Après le décès de cette Algérienne à l’hôpital, le parquet avait saisi l'IGPN, la police des polices, dans le cadre d’une enquête préliminaire. Mme Redouane, hospitalisée après avoir été blessée « par des éléments d’une grenade lacrymogène », était morte « d’un choc opératoire », avait expliqué le parquet après son autopsie.

« Un agent de police m’a visée »

Ce samedi, des proches de la victime, dont sa fille Milfet qui avait fait le voyage depuis Alger, ont déposé des fleurs devant l’immeuble où elle vivait, au coin de la Canebière.

« Elle m’a dit qu’elle avait reçu la grenade alors qu’elle fermait sa fenêtre à cause des lacrymogènes », a témoigné lors du rassemblement sa voisine d’en dessous, Nadia Takouche, qui lui avait alors apporté assistance.
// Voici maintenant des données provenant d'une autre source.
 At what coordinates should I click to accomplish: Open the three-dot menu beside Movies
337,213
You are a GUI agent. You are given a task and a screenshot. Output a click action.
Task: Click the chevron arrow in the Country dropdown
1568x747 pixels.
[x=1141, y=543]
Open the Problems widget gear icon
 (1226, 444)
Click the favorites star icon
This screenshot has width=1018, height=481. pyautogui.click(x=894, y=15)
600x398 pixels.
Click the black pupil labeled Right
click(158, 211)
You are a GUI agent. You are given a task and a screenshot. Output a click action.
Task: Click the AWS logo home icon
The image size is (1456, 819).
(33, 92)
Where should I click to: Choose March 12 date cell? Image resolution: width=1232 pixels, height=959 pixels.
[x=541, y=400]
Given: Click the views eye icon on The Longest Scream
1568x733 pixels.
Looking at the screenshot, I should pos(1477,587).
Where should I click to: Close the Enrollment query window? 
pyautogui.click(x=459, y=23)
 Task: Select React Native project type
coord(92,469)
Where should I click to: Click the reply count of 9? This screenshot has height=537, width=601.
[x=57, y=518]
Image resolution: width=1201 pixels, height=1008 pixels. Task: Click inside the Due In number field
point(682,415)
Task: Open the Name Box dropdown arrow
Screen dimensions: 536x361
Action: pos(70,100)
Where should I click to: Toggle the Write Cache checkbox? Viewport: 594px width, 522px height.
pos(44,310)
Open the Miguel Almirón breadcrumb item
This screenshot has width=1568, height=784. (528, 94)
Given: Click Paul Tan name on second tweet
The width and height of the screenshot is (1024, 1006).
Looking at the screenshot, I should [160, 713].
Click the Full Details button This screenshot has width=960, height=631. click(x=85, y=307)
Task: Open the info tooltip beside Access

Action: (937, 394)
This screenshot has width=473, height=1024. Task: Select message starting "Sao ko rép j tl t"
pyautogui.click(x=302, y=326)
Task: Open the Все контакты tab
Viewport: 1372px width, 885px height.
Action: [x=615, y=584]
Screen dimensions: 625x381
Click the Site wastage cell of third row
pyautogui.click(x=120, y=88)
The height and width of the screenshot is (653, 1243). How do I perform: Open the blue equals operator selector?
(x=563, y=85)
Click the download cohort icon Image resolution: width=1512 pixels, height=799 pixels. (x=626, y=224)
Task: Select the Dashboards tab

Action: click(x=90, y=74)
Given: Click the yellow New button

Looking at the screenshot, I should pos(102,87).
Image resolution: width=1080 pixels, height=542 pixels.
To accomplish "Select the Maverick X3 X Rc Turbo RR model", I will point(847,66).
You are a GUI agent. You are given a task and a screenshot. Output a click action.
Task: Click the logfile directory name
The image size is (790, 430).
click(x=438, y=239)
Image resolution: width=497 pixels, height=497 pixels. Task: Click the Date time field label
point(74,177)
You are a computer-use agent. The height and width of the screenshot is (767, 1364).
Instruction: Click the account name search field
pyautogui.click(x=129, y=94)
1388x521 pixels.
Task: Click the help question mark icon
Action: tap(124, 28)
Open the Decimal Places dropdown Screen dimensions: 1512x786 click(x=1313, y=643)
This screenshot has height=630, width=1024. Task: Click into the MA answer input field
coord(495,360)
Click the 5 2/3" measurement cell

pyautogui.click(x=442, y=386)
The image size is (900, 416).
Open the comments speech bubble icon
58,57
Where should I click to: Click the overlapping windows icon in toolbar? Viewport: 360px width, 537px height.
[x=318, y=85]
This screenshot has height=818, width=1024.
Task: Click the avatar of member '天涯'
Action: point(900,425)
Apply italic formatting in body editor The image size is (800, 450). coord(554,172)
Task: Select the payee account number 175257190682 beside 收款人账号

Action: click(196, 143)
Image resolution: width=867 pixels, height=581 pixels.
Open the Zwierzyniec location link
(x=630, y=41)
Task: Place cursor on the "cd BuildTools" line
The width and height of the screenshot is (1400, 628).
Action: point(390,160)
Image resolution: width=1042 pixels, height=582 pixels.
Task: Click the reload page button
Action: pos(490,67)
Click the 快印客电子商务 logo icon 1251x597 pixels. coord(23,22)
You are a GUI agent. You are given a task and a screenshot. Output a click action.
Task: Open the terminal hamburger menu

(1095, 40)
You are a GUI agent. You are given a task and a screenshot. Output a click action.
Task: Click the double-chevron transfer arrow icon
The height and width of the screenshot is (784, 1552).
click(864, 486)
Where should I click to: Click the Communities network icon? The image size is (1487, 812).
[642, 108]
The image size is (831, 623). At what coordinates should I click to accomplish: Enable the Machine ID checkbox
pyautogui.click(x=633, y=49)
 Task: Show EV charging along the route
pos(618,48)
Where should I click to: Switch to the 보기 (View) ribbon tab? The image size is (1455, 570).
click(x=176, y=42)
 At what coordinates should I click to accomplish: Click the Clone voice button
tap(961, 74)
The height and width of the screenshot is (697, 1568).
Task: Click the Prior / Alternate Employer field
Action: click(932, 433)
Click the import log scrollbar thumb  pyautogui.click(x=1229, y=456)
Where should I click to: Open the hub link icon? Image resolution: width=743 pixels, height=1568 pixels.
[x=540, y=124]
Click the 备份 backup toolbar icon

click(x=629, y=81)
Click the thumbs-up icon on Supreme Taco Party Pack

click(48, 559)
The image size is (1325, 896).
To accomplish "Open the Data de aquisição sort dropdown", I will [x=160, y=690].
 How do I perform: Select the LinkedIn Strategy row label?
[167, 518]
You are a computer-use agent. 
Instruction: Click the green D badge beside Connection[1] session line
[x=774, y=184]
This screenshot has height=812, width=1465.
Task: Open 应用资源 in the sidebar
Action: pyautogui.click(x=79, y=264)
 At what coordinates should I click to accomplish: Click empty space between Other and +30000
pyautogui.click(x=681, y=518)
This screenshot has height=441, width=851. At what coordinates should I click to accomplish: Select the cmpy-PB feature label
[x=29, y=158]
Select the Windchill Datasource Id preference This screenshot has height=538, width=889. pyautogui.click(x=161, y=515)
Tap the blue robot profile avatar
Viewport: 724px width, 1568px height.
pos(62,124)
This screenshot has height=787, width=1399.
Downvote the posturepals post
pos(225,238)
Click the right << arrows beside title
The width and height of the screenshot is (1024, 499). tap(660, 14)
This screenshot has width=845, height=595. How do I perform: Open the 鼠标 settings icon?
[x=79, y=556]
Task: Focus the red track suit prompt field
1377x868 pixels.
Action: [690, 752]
La victime lui aurait dit : « Un agent de police m’a visée », affirme ce témoin.

Sa voisine l’aurait trouvé en sang et défigurée

« Je l’ai entendue frapper le sol avec ses pieds et crier "au secours" », a-t-elle poursuivi, précisant s’être alors précipitée chez sa voisine et l’avoir trouvée « en sang, défigurée, dans un appartement rempli de poussière ».

L’immeuble de la victime donne sur une rue étroite, au coin de la Canebière. Des incidents violents y avaient éclaté après une journée où s’étaient mêlées plusieurs manifestations, « gilets jaunes », CGT, et militants contre l’habitat insalubre dans la cité phocéenne.